Comment ont évolué les interactions homme-machine ?
Retournons quelques années en arrière, dans les années 50… À l’époque, les dispositifs informatiques étaient des centres de calcul : des machines fixes, très encombrantes, délocalisées dans des laboratoires spécialisés. C’était les humains qui devaient s’adapter à ces ordinateurs : vous deviez apprendre leur langage et être un expert du domaine pour espérer interagir avec eux…
 
L’étape suivante a été l’ordinateur personnel, notamment le Macintosh, en 1984, suite aux travaux du Xerox PARC dans les années 70. Cela a été un véritable choc ! L’ordinateur vous appartient, il est dans votre bureau, chez vous. On a d’abord développé ce PC de bureau, fixe, puis il y a eu ensuite le PC portable que l’on emmène partout avec soi : il y a cet aspect d’appropriation, de mobilité des machines qui s’est mis en place. Et enfin, ces premiers ordinateurs personnels étaient faits pour faciliter l’interaction. Ce n’est plus l’utilisateur qui doit apprendre le langage de la machine. C’est la machine elle-même qui facilite l’interaction, notamment grâce au modèle WIMP (Windows Icon Menu Pointer), métaphore du bureau.
 
Si, depuis les années 2000, on constate une miniaturisation des machines, la véritable rupture arrive avec l’IPhone en 2007.  C’est un nouveau paradigme, qui redéfinit en profondeur l’interface homme-machine, avec pour principal objectif de la rendre la plus adaptée possible à l’humain. Des décisions radicales sont prises : l’interface est entièrement tactile, sans clavier physique, avec un écran haute résolution multitouch, des capteurs de proximité éteignent l’écran lorsque le téléphone est porté à l’oreille, l’affichage est adaptatif en fonction de l’orientation du téléphone…
 
Les machines deviennent ainsi de plus en plus petites, de plus en plus mobiles, et de plus en plus proches du corps, comme les montres connectées et les dispositifs de biofeedback… Dans le futur, on pourrait imaginer des bijoux, des vêtements, des tatouages ! Et surtout, nos dispositifs sont de plus en plus intelligents, de plus en plus adaptés à nos besoins. Maintenant, ce n’est plus nous qui apprenons à utiliser les machines, ce sont elles qui s’adaptent à nous.
 
En ce moment, les médias parlent beaucoup des interfaces vocales, qui pourraient être la prochaine révolution des interfaces homme-machine.

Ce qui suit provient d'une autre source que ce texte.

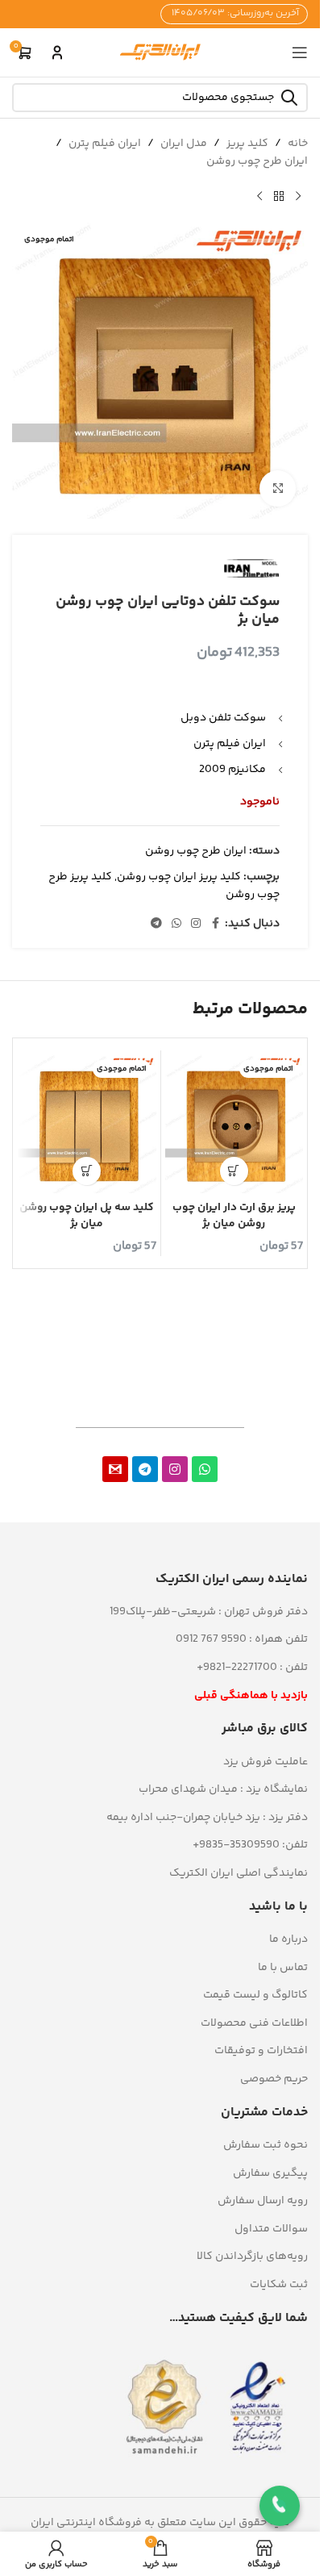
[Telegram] (145, 1469)
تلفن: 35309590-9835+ (250, 1845)
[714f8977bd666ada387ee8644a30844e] (115, 1469)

Ce sont des technologies très intéressantes, qui font beaucoup de progrès et qui deviendront de plus en plus utiles. Il y a certes beaucoup de travaux menés sur ces interfaces vocales, et de plus en plus de services  sont disponibles, mais, pour moi, cela ne remplacera pas la souris et le clavier. Par exemple, ce n’est pas adapté pour faire du traitement de texte ou du dessin numérique ! C’est très bien pour certaines tâches précises, comme demander à son téléphone « trouve moi une séance de cinéma pour ce soir à 8 heures », en marchant ou en conduisant, ou pour les manutentionnaires qui doivent donner des instructions à des machines tout en ayant les mains prises. Mais la bande passante interactionnelle, soit la quantité d’informations que vous pouvez transmettre par cette modalité, reste limitée. Aussi, pour une utilisation quotidienne, des questions de confidentialité se posent : avez-vous envie de parler à voix haute à votre smartphone dans le métro ou au bureau ?
 
On entend aussi beaucoup parler des interfaces cerveau-machine…

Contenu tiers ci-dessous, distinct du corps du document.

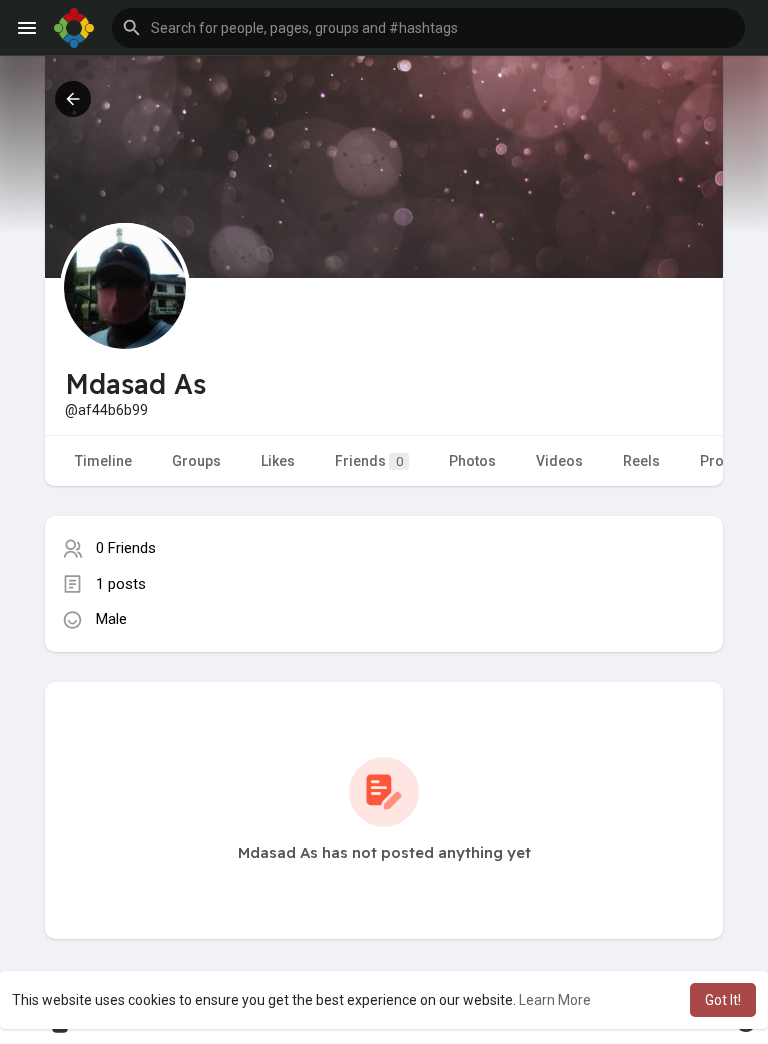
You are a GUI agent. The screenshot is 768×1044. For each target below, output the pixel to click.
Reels (641, 461)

Ce sont des technologies prometteuses, notamment pour les personnes lourdement handicapées. Mais on est loin d’une utilisation grand public, pour du jeu vidéo par exemple, qui requièrent une grande rapidité d’interaction… Ce sont des technologies lentes et contraignantes. À moins d’accepter de se voir implanter des électrodes dans le cerveau, il faut porter un filet d’électrodes sur la tête, qui doivent être calibrées pour ne pas bouger, et souvent les enduire de gel conducteur pour améliorer leur efficacité.
 
On peut faire face à un phénomène de bond technologique qui rendra possibles prochainement des applications à destination du grand public, mais je pense que beaucoup d’autres innovations seront sur le marché avant les interfaces cerveau-machine.
 
Vers quels champs d’innovation les interfaces homme-machine vont-elles se tourner ?

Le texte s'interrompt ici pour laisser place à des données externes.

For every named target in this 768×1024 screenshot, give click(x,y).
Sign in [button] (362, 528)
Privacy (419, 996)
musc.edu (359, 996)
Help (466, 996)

Il y a beaucoup de possibilités, les recherches actuellement menées sur le sujet sont très variées ! Les interactions gestuelles, par exemple, sont au centre de nombreux projets, et certains dispositifs sont déjà commercialisés. L’idée est d’utiliser des gestes 2D ou 3D, le type de toucher et la pression pour interagir avec son smartphone, son ordinateur, sa télévision…  Au sein de Télécom ParisTech, nous avons par exemple développé un prototype de montre intelligente, Watch it, qui peut être contrôlé grâce à un vocabulaire de gestes. Cela permet d’interagir avec l’appareil sans même le regarder !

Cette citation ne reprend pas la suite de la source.